LLMs are terrific at understanding unstructured data. That could be a list of elements on screen, and that could be a screenshot. LLMs that can do image recognition as well (including OpenAI, Claude, Gemini) are able to explain what's on screen.
A prompt of Take a screenshot and explain what you're seeing on screen will most likely invoke mobile_take_screenshot and then pass the image for the LLM to analyze. It will tell you the clock time, list the icons on screen, explain the photo that's currently being viewed and so on. Probably even supporting multiple speaking languages.
When it comes to clicking an element though, accuracy is important. Clicking even 1 pixel outside the boundaries of an element, might yield unexpected results.

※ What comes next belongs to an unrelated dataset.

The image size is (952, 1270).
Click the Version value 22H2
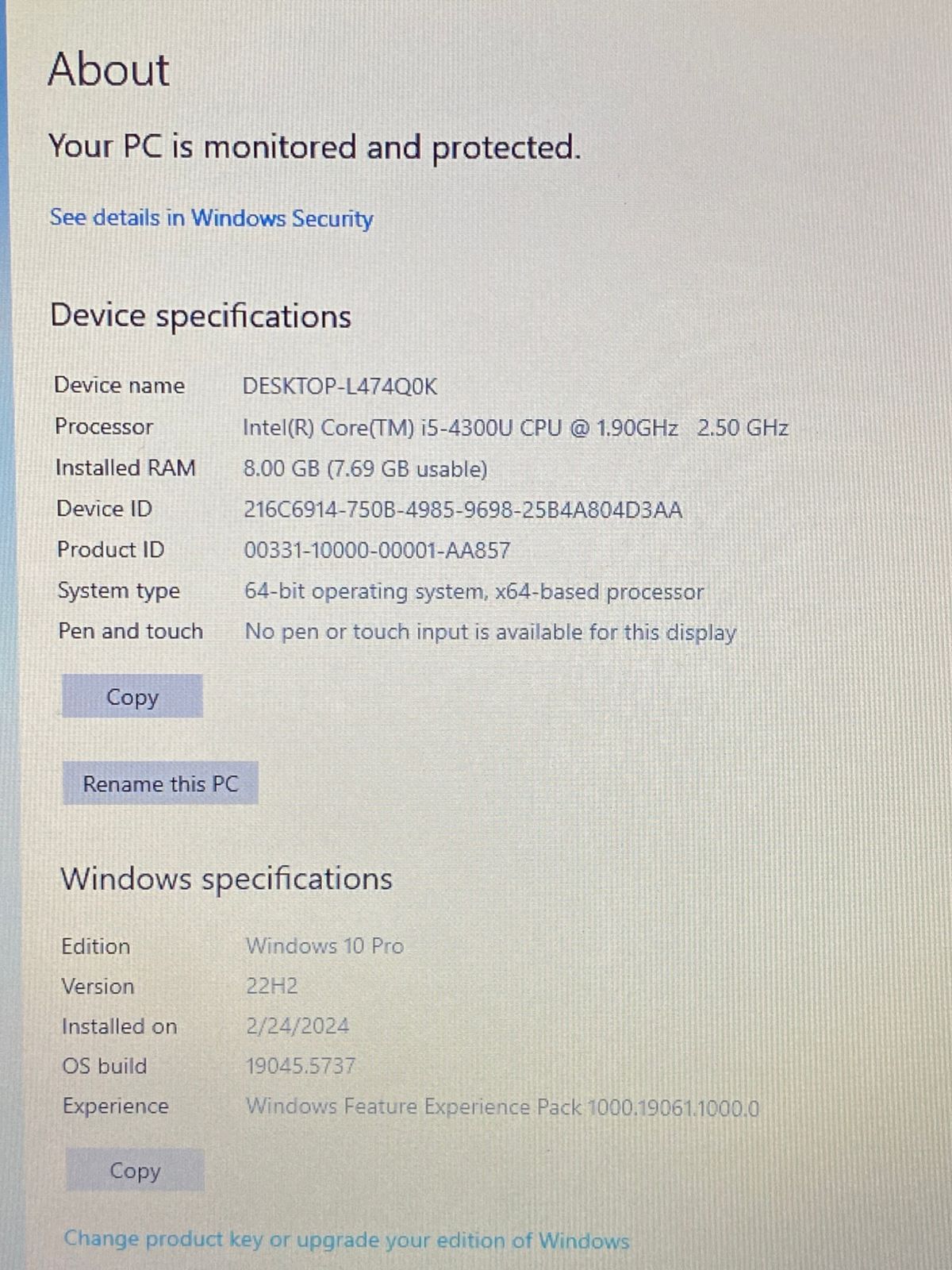coord(271,986)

The tool mobile_list_elements_on_screen dumps the view hierarchy using WebDriverAgent's /source on iOS or uiautomator dump on Android. These somewhat represent a stripped down DOM of what's visible on screen.

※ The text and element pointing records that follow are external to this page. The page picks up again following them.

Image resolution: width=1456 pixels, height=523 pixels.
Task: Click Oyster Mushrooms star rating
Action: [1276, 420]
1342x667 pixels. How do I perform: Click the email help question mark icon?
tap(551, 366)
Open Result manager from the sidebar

The result includes elements and their label, name, value, type (class), accessibility hints (identifier) and most importantly, boundary. mobile-mcp will translate results from both tools into a simple json that easy for LLM to understand.
This is the most preferred way of clicking an element on screen. Your model will be provided with x,y,width,height of each element, and may click on any pixel within those boundaries using mobile_click_on_screen_at_coordinates.
When automating using mobile-mcp, make sure your prompt allows LLM to understand what it needs to click on. You can ask it to List elements on screen so you better know which identifier to use when clicking. Most of the time the LLM is very much capable to figure out which element to click on, based on the json in the response, but for deterministic results, use identifier.
Sometimes the developer of the app didn't add accessibility hints (identifiers) for the elements you're interested in interacting with. While LLM like Claude, Gemini and OpenAI are capable of recognizing the right element, they often fail giving the exact coordinates within the screenshot. Furthermore, prompting it multiple times for Get the screen boundaries of the LIKE image might give you different results on each call.